Community leaders and Mote Marine Laboratory staff gathered on Aug. 11 at Reefhouse Resort & Marina to celebrate Mote’s second satellite nursery in the Upper Keys. In May 2021, the marine research and conservation organization completed its first land-based nursery on the grounds of the famed Bud ‘N Mary’s Marina in Islamorada. 

Mote’s science-based restoration efforts in the Florida Keys date back several decades. To date, Mote has outplanted over 140,000 coral fragments on Florida’s Coral Reef, with a survival rate of over 90% in most cases. Additionally, several thousand corals are growing in Mote’s land-based nurseries on Summerland Key and Islamorada, as well as Mote’s two underwater nurseries in the Lower Keys.

Michael Crosby, president and CEO of Mote, told community leaders at the recent ribbon cutting that a new facility at Reefhouse is huge for the coral reefs and the Key Largo community. 

“Residents here in the Keys understand the importance of these coral reefs,” he said. “You understand in your backyard what’s important and how these reefs are connected to every aspect of life. Without these coral reefs, the Keys don’t exist.”

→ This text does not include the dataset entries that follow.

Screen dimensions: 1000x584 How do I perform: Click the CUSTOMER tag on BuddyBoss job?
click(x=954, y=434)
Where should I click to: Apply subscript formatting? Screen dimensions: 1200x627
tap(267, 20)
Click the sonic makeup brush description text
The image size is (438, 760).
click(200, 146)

Land nurseries such as the one located at Reefhouse provide a more integrated reef restoration approach. Some native coral species, such as elkhorn coral, grow faster after fragmentation on land compared to in-water fragmentation. 

Mote said in-water nurseries will still be utilized to grow other significant coral species. Land-based and in-water restoration provides Mote a unique advantage to further its resilience-based restoration along Florida’s Coral Reef. 

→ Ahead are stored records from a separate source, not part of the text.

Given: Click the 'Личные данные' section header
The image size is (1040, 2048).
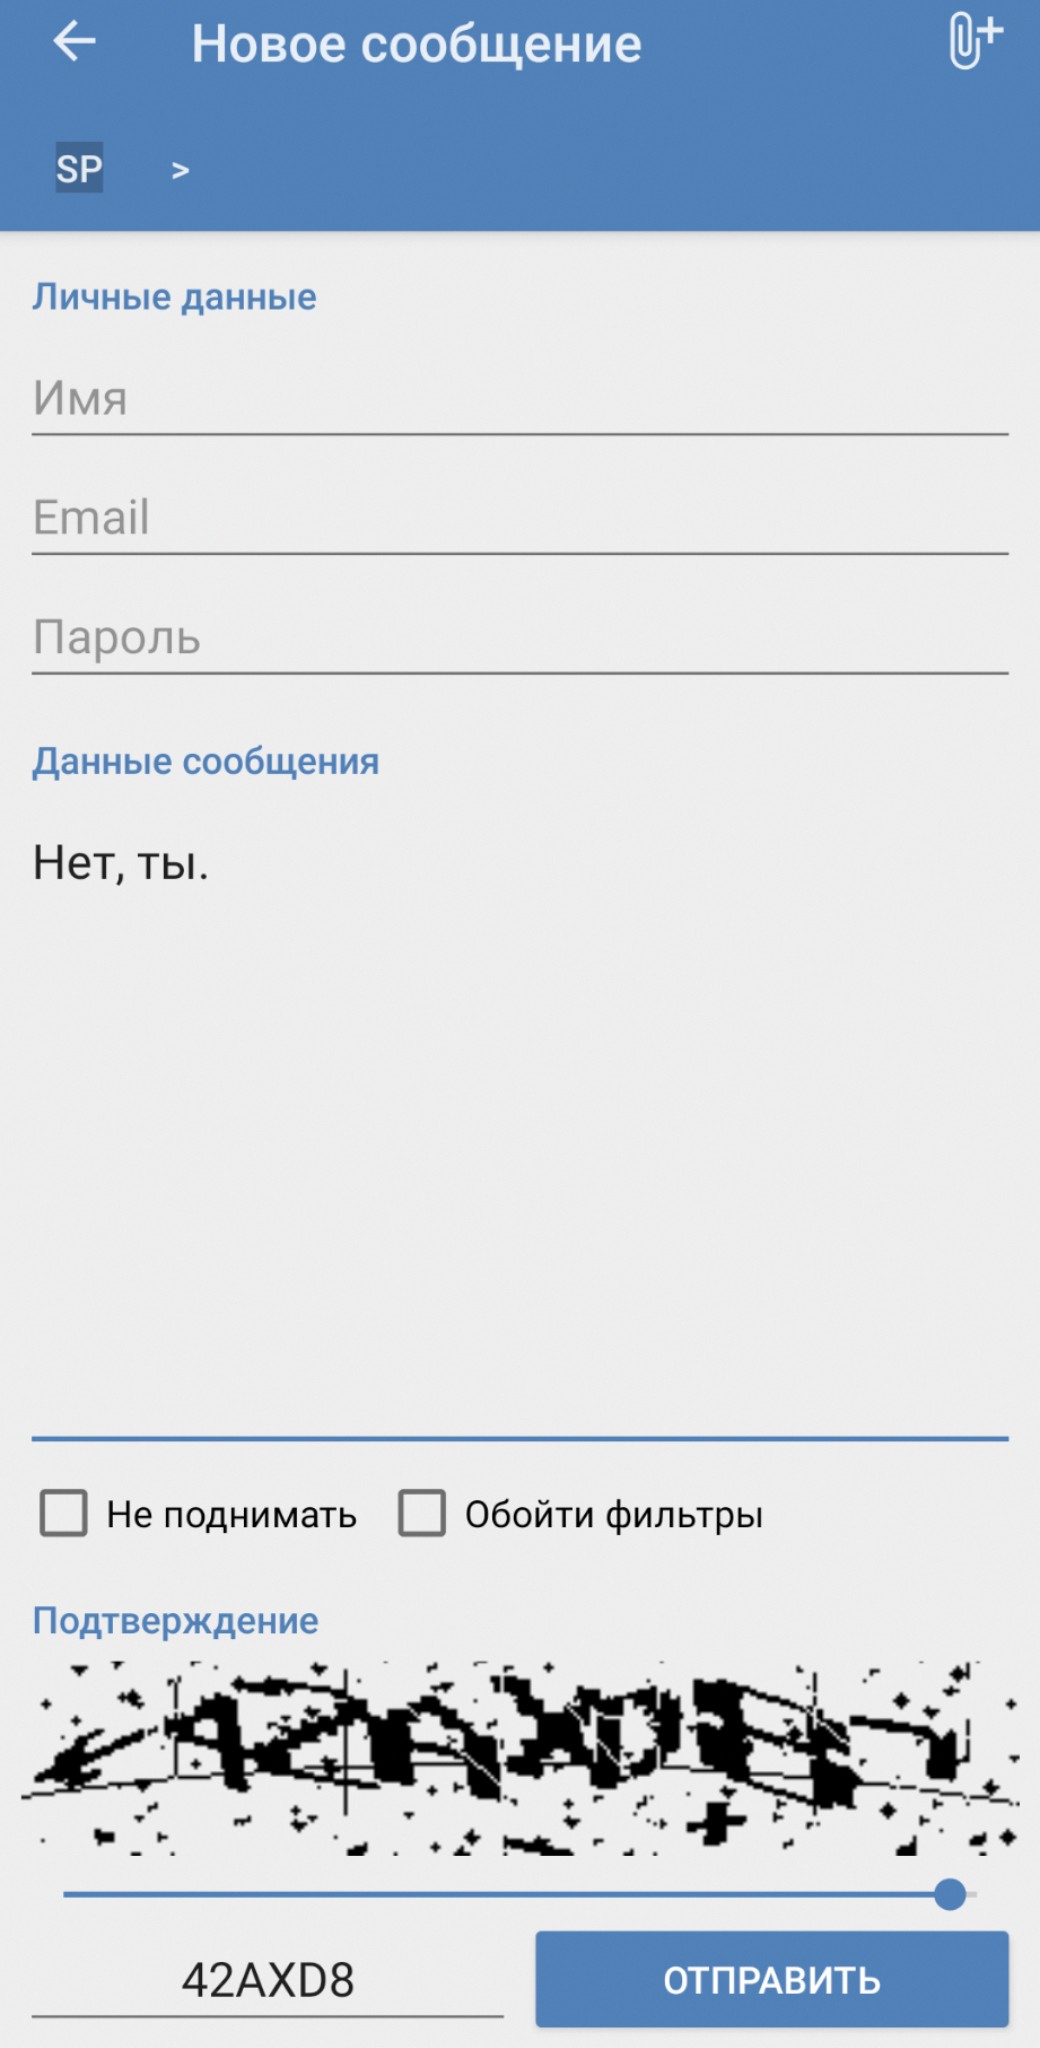Looking at the screenshot, I should click(x=174, y=297).
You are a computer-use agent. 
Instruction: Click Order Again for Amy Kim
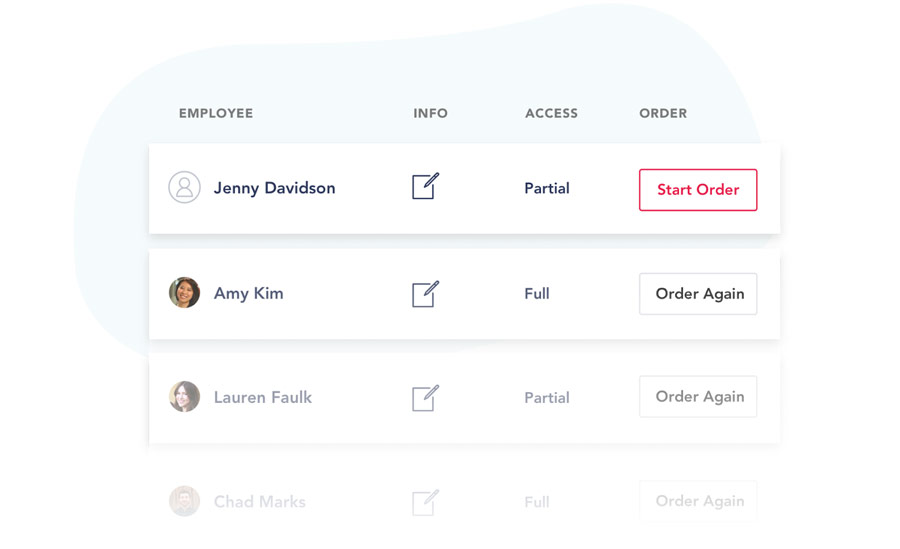point(698,294)
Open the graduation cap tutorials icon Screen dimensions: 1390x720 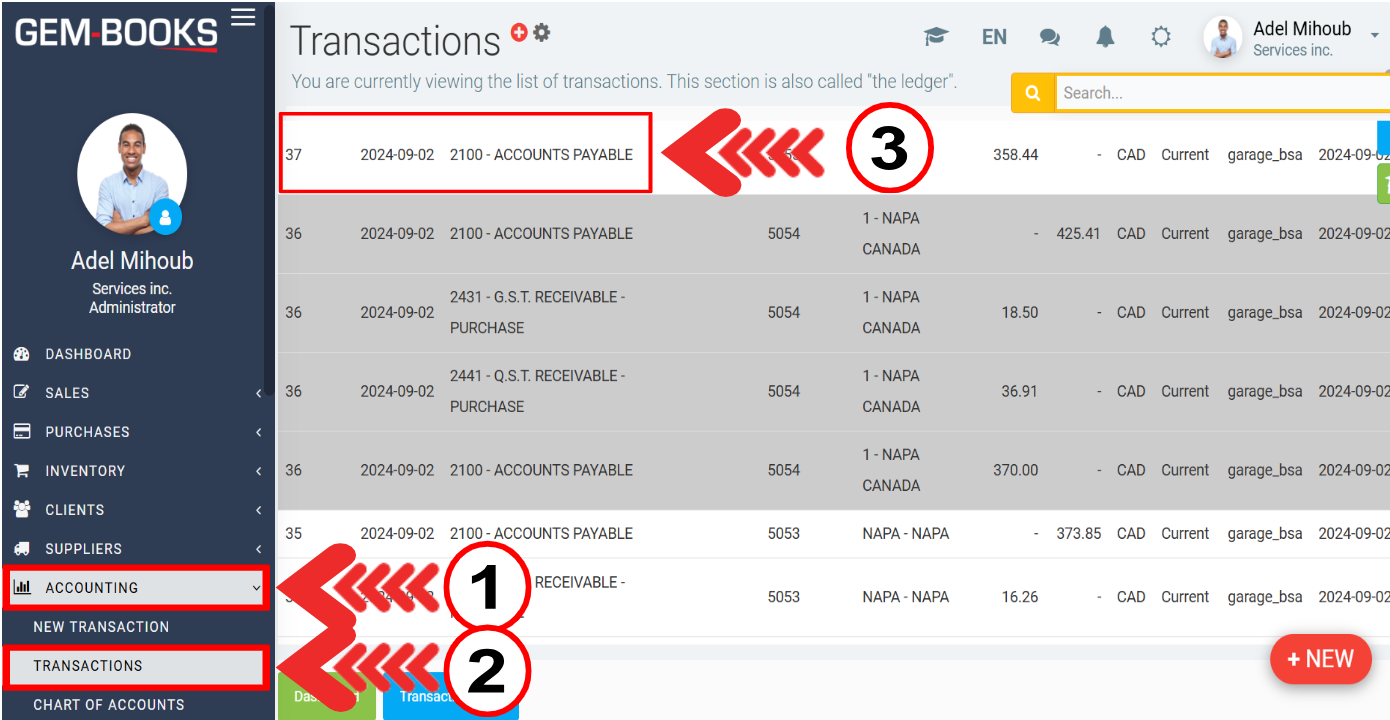click(936, 37)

Concerned about the plight of the reefs, Crosby traveled to Tallahassee in 2014 to convince state leaders that investing in coral restoration was a priority not only for the Keys and South Florida, but also the state. Crosby needed a legislator to champion the initiative. That’s when he had the chance to talk with state Rep. Holly Merrill Raschein for roughly 10 minutes during a busy session.

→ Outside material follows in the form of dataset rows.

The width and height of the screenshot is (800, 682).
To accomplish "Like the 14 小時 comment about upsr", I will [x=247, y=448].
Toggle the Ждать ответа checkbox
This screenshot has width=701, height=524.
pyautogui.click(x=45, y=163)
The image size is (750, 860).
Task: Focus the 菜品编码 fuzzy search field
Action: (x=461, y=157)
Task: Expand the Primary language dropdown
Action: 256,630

“Staff said if you can be by this door, she’s in there. You only got two minutes. Make your case. She came out and she gave me 10 minutes,” he said. “When I talked to her, her eyes lit up. She believed what we were talking about. I knew that not only Mote, but our coral reefs found their champion in Tallahassee.” 

On Aug. 12, Crosby and Merrill Raschein joined Mote researchers onboard Rainbow Reef’s dive boat to outplant the first 50 elkhorn and 50 staghorn corals at French Reef.

“The fact they’ll be able to do what they’ve done in the Lower Keys here in Key Largo, where there’s so much action on the reef and diving, I’m excited about it,” she said.

Crosby said Mote searched for a site with great water quality and plenty of space in Key Largo. More importantly, Crosby said they needed a property owner who was a visionary philanthropically. Crosby said Mark Walsh, owner of Key Largo’s Reefhouse and the Opal Collection, recognized Mote’s leadership and science-based restoration. Walsh pledged the property and $1.5 million to address the coral restoration response.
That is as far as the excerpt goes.